As Valentino lay in state for several days at Frank E. Campbell’s funeral home, tens of thousands of people came there to pay tribute to him. It was reported that the crowds stretched for eleven blocks.

Jean Acker, Valentino’s first wife, followed by her mother, at his viewing.
Some mourners surely noticed an enormous floral arrangement that spelled out the letters P-O-L-A. It was from the actress, Pola Negri, who was dating Valentino and had, months earlier, announced her engagement to him—something the actor refused to confirm. I’ve got to tell you, the floral arrangement strikes me as very strange. Wouldn’t it be more appropriate to put his name in flowers, if you wanted to go that route? Oh well. Who am I to judge?
Pola was hysterical with grief. Reportedly Negri threw herself across Valentino’s open coffin in despair She put on quite a show, falling into hysterical sobbing fits and fainting repeatedly for the cameras. His first funeral was held at St. Malachy’s in New York City. Valentino’s body then traveled by train to Hollywood, where he was laid to rest after another funeral.
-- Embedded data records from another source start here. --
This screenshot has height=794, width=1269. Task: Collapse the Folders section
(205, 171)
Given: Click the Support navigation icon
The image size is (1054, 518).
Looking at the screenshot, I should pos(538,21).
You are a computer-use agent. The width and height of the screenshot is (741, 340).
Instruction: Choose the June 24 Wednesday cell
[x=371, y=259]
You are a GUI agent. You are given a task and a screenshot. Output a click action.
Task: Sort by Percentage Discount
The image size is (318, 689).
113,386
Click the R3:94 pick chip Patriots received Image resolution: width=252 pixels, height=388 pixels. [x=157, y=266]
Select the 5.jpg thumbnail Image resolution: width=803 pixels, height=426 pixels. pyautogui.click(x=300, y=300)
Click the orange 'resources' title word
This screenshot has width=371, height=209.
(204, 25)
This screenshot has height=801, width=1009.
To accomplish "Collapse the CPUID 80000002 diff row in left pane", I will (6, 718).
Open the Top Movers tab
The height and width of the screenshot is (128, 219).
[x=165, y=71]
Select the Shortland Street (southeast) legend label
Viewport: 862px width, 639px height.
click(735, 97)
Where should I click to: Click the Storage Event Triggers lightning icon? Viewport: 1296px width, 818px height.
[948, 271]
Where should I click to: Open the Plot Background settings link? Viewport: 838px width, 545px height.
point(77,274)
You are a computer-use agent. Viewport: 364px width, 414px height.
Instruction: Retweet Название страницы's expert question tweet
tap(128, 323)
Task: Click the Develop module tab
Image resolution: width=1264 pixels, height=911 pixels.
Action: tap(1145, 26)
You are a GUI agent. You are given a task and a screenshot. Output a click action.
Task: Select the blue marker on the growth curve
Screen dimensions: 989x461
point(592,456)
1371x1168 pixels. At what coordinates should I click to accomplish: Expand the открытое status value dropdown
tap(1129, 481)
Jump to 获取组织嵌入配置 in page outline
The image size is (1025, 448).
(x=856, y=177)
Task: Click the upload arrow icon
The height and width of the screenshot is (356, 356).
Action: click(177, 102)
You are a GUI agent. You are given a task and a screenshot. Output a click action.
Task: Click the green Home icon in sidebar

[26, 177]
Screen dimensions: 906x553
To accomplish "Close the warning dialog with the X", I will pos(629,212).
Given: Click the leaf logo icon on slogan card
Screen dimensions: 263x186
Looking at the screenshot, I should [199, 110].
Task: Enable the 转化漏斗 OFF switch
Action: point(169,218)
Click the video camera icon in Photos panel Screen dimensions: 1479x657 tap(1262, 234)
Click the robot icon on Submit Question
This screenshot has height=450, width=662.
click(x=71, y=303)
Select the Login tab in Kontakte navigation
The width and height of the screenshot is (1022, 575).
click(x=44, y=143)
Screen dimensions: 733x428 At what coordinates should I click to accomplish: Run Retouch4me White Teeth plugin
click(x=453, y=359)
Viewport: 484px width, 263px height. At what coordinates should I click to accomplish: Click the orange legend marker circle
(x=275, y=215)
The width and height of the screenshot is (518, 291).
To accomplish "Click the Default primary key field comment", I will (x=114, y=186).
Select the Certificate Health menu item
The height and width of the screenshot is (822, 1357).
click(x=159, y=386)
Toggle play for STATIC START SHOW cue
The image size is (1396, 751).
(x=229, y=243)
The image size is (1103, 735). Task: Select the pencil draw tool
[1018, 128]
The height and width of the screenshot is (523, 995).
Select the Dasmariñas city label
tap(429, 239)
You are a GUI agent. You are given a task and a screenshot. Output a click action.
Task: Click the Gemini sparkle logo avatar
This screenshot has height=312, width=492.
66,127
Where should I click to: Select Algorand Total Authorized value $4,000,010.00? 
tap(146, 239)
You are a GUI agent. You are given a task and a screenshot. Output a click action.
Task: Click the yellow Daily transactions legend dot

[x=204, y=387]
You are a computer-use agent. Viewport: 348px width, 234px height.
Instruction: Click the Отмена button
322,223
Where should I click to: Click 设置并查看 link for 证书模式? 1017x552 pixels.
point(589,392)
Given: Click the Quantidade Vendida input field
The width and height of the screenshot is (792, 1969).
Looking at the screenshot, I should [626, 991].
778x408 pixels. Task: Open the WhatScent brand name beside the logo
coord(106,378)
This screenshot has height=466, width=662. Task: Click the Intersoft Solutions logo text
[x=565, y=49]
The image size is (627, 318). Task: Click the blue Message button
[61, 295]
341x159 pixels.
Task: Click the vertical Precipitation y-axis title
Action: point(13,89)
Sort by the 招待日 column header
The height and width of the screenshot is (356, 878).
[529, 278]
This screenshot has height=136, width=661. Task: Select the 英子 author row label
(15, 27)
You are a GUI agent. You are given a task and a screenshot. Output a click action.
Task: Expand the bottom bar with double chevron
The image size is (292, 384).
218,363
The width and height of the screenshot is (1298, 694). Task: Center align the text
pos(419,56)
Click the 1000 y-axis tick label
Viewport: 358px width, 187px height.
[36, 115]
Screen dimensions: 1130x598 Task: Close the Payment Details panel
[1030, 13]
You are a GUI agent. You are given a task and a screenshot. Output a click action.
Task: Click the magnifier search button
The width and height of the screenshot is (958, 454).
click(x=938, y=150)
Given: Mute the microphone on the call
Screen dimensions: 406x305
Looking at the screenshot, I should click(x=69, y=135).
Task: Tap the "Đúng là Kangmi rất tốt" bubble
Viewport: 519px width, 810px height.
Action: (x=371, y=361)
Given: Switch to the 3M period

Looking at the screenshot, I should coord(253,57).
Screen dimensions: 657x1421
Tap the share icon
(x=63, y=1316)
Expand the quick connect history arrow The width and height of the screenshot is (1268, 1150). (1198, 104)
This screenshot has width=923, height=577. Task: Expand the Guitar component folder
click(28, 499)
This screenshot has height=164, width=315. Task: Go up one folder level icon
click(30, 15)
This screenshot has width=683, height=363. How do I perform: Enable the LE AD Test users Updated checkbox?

A variety of Pola Collapses stories were printed in papers across the country
Marian Benda, a Follies girl, who was Valentino’s companion in New York the evening before he went to Polyclinic Hospital for the double operation that preceded his death, said here that Valentino had no intention of remarrying.
“He was not engaged to marry Miss Negri,” said Miss Benda. “You’ll notice that all the statements have come from her. He never denied any of them because he was too fine. He did think a great deal of her. We had a discussion on marriage recently and he told me that he wouldn’t marry again until he was ready to give up his career, then he would settle down to a domestic life.”
Pola Negri was not an impractical woman, by any means. She soon filed a $15,000 claim against Valentino’s estate—money she loaned him to purchase his home, Falcon’s Lair. Miss Negri also asked for interest on the loan.